Document section:
----
If this describes what you're seeing then start by upgrading to task client 655. If it's not then I need a visual/description of what the state of your queue is when it stops processing and then I'll have to go add a lot more logging to the internal task client to see why it stops processing. Is it just internal tasks (tasks starting with '_') that stop processing and external tasks continue to process or does everything in the queue stop? If the latter, did you check to see if your task client had crashed? If so, then upgrade to 655.

nyplayer 11-17-2009 10:27 AM

Slugger,

That is exactly what happens... you describe it to a tee. I will upgrade today.

Slugger 11-17-2009 11:06 PM

Nasty JRE Bug
 
I'm running Sun JRE 1.6.0_17 and I've encountered a JRE bug that seems to block on an attempt to read the size of a disk. It's a local disk that I'm trying to read so it's definitely not network related. One of my test blocks is using the FreeSpacePercentage test. Tonight I discovered that my queue stopped processing and when investigating, I end up with this dump from SJQ:

Code:

Tue Nov 17 22:49:04 EST 2009: SJQ Application Dump
        QueueLoader thread is alive...
                java.io.WinNTFileSystem.getSpace0(Native Method)
                java.io.WinNTFileSystem.getSpace(Unknown Source)
                java.io.File.getTotalSpace(Unknown Source)
                com.google.code.sagetvaddons.sjq.server.FieldFreeSpacePercentage.run(FieldFreeSpacePercentage.java:43)
                com.google.code.sagetvaddons.sjq.server.RulesParser$Evaluator.internalTest(RulesParser.java:220)
                com.google.code.sagetvaddons.sjq.server.RulesParser$Evaluator.runTest(RulesParser.java:135)
                com.google.code.sagetvaddons.sjq.server.RulesParser$Evaluator.evalTest(RulesParser.java:122)
                com.google.code.sagetvaddons.sjq.server.RulesParser$Evaluator.<init>(RulesParser.java:80)
                com.google.code.sagetvaddons.sjq.server.RulesParser$Evaluator.evalTest(RulesParser.java:111)
                com.google.code.sagetvaddons.sjq.server.RulesParser$Evaluator.<init>(RulesParser.java:78)
                com.google.code.sagetvaddons.sjq.server.RulesParser$Evaluator.<init>(RulesParser.java:101)
                com.google.code.sagetvaddons.sjq.server.RulesParser.loadQ(RulesParser.java:258)
                com.google.code.sagetvaddons.sjq.server.RulesParser.<init>(RulesParser.java:232)
                com.google.code.sagetvaddons.sjq.server.MediaFileQueueLoader.run(MediaFileQueueLoader.java:71)
                java.lang.Thread.run(Unknown Source)
----
Your tasks:
1) In the forum thread on the stopped task queue, which Java source files with a .java extension appear in the stack trace? Name each file once.
2) Reproduce word for word the part of the forum thread that opens with the words containing "Tue Nov 17 22:49:04" and closes with "Native Method)".
The data after this point play no part in any of this.

Entries provided:
----
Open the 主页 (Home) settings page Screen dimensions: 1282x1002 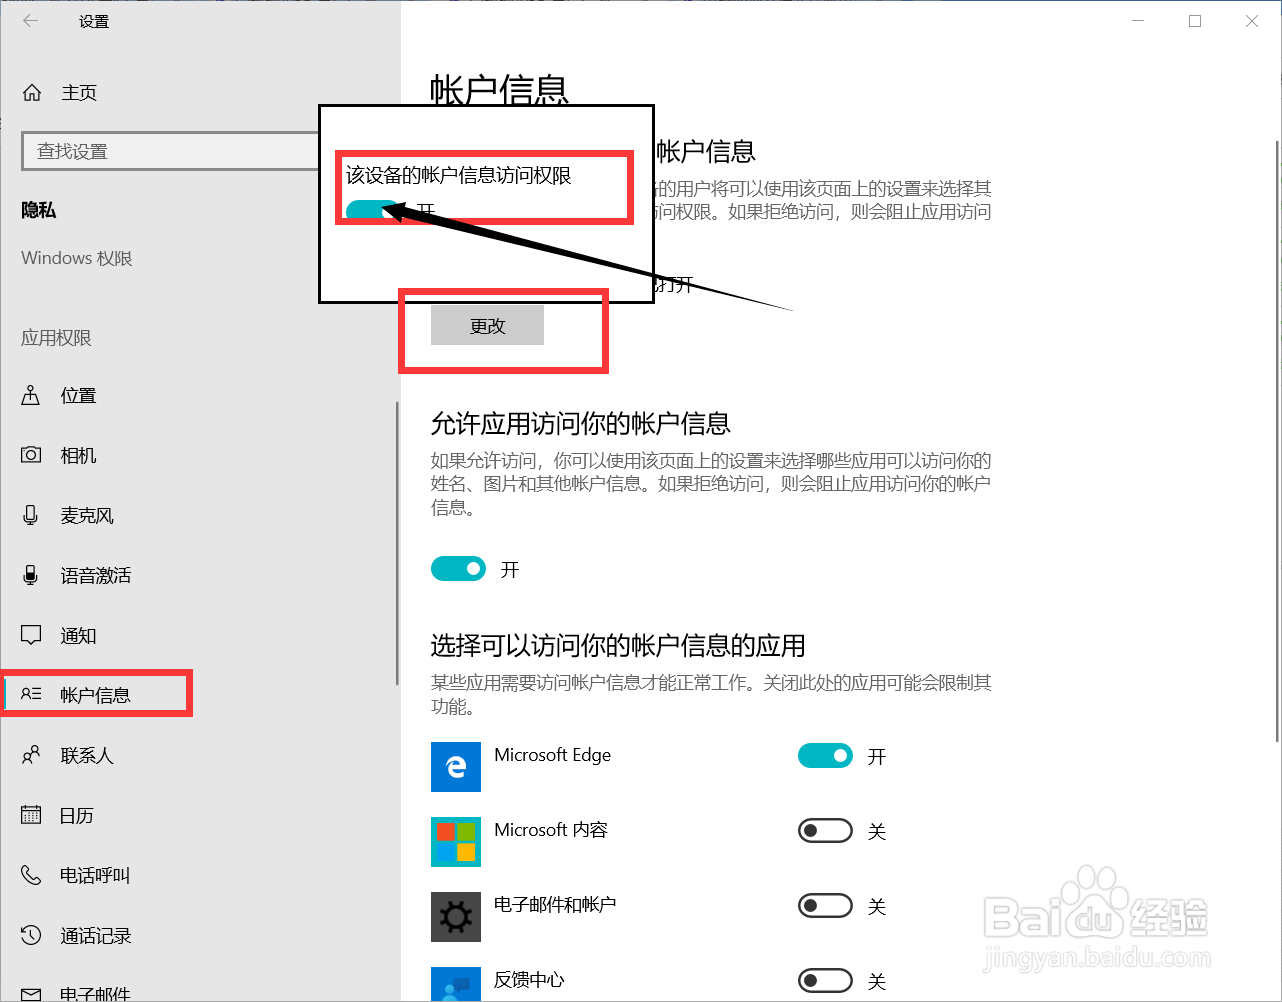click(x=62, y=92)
----
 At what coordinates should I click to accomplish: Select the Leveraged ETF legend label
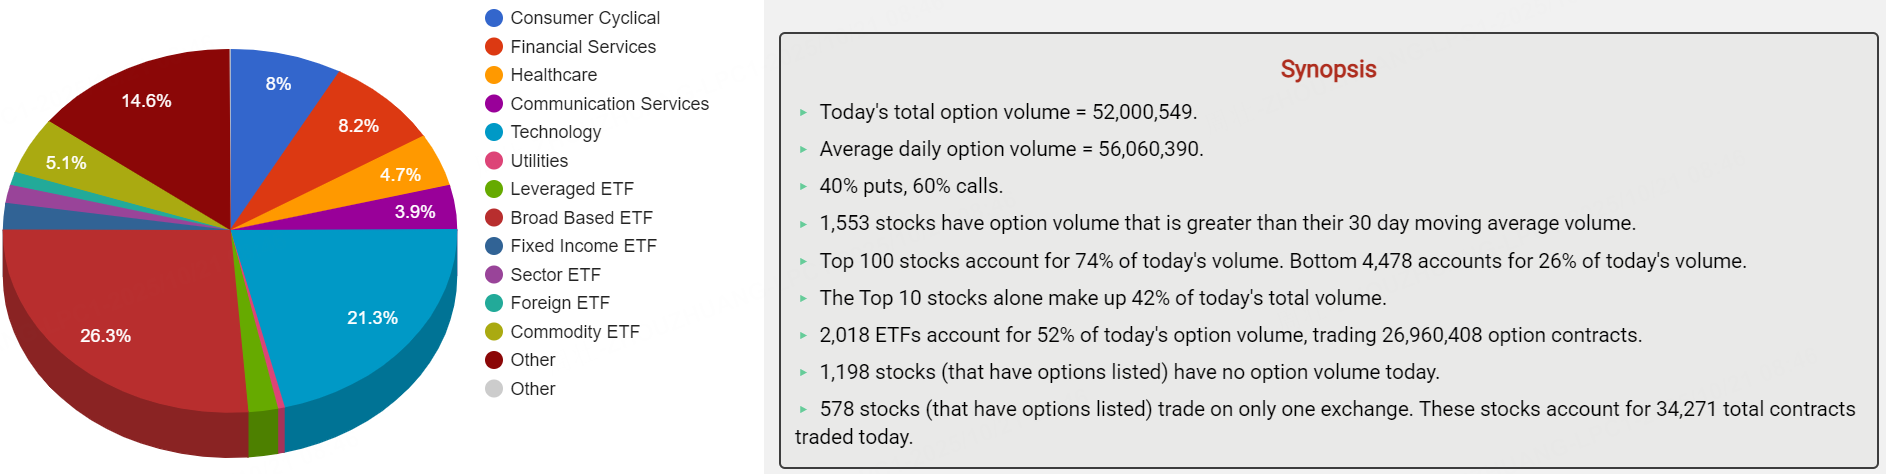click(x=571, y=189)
----
Final answers:
1) FieldFreeSpacePercentage.java, RulesParser.java, MediaFileQueueLoader.java

2)
Tue Nov 17 22:49:04 EST 2009: SJQ Application Dump
        QueueLoader thread is alive...
                java.io.WinNTFileSystem.getSpace0(Native Method)